[Exercise instructions]: With the first line below as the start and the line containing "Secondary School (1166, 921)" as the end, copy every line between them exactly, ends included.
(Beginning of Available data)
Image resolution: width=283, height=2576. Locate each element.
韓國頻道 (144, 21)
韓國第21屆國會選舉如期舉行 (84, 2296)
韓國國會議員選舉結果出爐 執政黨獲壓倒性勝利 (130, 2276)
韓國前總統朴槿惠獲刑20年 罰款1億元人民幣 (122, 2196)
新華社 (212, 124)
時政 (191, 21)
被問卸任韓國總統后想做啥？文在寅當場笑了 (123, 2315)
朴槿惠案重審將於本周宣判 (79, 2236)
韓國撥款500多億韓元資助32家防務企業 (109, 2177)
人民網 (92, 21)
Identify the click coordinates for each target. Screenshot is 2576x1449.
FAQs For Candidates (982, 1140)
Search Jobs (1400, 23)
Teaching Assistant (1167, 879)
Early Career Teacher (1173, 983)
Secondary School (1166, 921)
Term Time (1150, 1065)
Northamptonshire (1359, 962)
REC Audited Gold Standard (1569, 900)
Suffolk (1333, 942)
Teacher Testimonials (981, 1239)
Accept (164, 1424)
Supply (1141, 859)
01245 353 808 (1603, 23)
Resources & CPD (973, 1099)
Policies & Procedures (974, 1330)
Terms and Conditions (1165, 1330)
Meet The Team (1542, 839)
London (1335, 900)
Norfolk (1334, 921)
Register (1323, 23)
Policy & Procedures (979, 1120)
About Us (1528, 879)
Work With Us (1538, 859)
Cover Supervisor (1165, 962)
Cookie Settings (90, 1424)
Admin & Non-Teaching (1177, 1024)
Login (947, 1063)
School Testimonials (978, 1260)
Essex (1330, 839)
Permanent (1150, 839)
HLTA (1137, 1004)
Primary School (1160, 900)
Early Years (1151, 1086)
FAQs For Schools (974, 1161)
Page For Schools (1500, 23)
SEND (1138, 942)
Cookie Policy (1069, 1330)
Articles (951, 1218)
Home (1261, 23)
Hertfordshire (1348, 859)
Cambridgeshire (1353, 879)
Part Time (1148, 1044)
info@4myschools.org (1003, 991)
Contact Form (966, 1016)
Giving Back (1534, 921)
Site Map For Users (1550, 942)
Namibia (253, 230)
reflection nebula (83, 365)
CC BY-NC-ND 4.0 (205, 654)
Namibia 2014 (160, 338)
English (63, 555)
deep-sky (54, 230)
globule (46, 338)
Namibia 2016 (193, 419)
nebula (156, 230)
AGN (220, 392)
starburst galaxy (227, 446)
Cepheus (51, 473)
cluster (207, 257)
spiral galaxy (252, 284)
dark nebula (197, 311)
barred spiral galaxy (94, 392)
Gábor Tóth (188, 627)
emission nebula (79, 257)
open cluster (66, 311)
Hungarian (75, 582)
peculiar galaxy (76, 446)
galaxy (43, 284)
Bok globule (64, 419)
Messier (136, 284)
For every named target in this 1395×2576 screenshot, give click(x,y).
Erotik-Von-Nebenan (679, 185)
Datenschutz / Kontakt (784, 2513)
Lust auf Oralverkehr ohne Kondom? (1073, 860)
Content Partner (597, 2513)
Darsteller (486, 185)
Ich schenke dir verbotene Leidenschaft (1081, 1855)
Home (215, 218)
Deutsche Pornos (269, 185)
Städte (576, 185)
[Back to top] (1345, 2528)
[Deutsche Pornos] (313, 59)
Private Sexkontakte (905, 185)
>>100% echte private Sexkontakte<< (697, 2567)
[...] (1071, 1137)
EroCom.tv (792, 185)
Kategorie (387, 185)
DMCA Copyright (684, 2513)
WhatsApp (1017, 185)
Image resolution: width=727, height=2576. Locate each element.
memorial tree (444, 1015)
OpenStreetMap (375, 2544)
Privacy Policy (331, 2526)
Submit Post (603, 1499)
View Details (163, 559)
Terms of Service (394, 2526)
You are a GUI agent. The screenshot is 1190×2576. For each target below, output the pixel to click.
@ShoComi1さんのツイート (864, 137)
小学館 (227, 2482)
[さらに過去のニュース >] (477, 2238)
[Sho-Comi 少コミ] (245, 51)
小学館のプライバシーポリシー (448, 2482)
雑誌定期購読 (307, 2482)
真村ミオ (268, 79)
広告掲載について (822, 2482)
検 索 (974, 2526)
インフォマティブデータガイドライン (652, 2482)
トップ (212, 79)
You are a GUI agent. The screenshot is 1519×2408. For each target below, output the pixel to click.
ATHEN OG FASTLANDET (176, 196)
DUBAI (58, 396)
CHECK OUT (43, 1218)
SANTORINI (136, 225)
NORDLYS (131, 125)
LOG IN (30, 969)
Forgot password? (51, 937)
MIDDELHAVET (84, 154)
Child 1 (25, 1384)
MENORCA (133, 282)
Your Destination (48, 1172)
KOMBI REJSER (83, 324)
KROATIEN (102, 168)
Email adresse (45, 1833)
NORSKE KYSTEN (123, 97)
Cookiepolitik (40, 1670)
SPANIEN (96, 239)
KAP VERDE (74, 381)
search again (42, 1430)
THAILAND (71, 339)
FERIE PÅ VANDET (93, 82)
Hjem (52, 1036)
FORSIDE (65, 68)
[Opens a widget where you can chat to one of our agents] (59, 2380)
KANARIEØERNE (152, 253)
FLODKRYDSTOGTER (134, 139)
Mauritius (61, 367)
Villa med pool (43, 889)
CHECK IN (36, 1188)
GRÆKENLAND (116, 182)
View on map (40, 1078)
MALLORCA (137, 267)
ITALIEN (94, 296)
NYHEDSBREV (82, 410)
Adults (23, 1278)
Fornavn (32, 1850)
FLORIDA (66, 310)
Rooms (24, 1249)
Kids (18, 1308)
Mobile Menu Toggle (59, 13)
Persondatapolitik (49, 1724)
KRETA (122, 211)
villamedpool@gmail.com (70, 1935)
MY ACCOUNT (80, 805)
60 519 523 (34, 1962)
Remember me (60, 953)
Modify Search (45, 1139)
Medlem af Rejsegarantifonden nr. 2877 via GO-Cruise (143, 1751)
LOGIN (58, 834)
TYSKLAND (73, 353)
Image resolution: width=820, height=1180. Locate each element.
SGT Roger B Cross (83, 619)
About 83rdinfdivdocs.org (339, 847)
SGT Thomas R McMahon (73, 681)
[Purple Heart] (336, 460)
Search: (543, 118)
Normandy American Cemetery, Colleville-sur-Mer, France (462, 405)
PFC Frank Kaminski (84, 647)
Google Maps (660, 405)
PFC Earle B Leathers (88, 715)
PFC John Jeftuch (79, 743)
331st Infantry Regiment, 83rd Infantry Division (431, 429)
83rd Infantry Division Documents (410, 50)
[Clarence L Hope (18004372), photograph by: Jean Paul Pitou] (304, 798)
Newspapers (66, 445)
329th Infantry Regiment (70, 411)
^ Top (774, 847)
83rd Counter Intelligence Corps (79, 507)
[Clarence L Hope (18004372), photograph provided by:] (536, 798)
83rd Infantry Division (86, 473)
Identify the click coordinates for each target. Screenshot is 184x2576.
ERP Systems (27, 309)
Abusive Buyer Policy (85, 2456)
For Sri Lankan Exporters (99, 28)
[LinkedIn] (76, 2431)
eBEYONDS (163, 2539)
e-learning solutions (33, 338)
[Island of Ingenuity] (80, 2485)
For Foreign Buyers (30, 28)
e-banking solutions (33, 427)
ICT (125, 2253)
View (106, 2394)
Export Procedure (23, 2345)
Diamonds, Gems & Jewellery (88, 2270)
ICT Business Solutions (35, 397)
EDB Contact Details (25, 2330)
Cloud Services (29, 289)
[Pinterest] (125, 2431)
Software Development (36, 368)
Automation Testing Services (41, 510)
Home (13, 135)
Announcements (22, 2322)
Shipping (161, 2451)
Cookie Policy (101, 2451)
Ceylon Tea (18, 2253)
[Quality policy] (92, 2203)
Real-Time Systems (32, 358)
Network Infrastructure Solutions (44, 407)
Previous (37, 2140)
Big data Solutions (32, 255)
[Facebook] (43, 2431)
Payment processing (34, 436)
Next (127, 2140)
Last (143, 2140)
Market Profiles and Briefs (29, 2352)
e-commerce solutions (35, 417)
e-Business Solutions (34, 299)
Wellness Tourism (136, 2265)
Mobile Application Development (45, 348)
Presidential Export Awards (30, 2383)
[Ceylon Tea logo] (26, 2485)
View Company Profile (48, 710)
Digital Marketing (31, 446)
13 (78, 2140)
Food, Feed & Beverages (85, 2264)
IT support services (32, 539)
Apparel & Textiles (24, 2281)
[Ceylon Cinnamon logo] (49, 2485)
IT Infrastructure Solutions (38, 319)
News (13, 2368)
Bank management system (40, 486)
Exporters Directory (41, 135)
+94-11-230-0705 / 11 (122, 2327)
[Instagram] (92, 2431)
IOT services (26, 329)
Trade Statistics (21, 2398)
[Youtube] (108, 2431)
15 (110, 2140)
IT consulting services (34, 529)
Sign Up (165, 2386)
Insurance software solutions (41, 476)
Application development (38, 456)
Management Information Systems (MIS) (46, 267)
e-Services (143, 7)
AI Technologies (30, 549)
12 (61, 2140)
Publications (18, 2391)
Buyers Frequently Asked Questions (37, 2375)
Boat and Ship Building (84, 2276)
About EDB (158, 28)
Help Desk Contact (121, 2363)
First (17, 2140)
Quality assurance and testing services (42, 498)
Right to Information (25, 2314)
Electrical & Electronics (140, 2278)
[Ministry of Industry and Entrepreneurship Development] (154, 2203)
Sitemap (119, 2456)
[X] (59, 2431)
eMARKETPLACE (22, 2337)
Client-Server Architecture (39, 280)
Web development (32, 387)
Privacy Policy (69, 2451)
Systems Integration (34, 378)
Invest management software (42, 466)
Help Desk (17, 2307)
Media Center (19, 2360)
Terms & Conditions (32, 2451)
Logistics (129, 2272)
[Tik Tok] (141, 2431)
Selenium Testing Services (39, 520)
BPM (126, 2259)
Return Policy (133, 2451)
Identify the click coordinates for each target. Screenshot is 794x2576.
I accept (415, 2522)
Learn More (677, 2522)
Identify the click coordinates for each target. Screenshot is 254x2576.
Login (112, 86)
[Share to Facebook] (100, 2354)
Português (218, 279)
(End of Available data)
[Exercise result]:
Image resolution: width=283, height=2576. Locate each element.
韓國頻道 (144, 21)
韓國第21屆國會選舉如期舉行 (84, 2296)
韓國國會議員選舉結果出爐 執政黨獲壓倒性勝利 (130, 2276)
韓國前總統朴槿惠獲刑20年 罰款1億元人民幣 (122, 2196)
新華社 (212, 124)
時政 (191, 21)
被問卸任韓國總統后想做啥？文在寅當場笑了 (123, 2315)
朴槿惠案重審將於本周宣判 (79, 2236)
韓國撥款500多億韓元資助32家防務企業 (109, 2177)
人民網 (92, 21)
Identify the click coordinates for each target. Screenshot is 2576x1449.
FAQs For Candidates (982, 1140)
Search Jobs (1400, 23)
Teaching Assistant (1167, 879)
Early Career Teacher (1173, 983)
Secondary School (1166, 921)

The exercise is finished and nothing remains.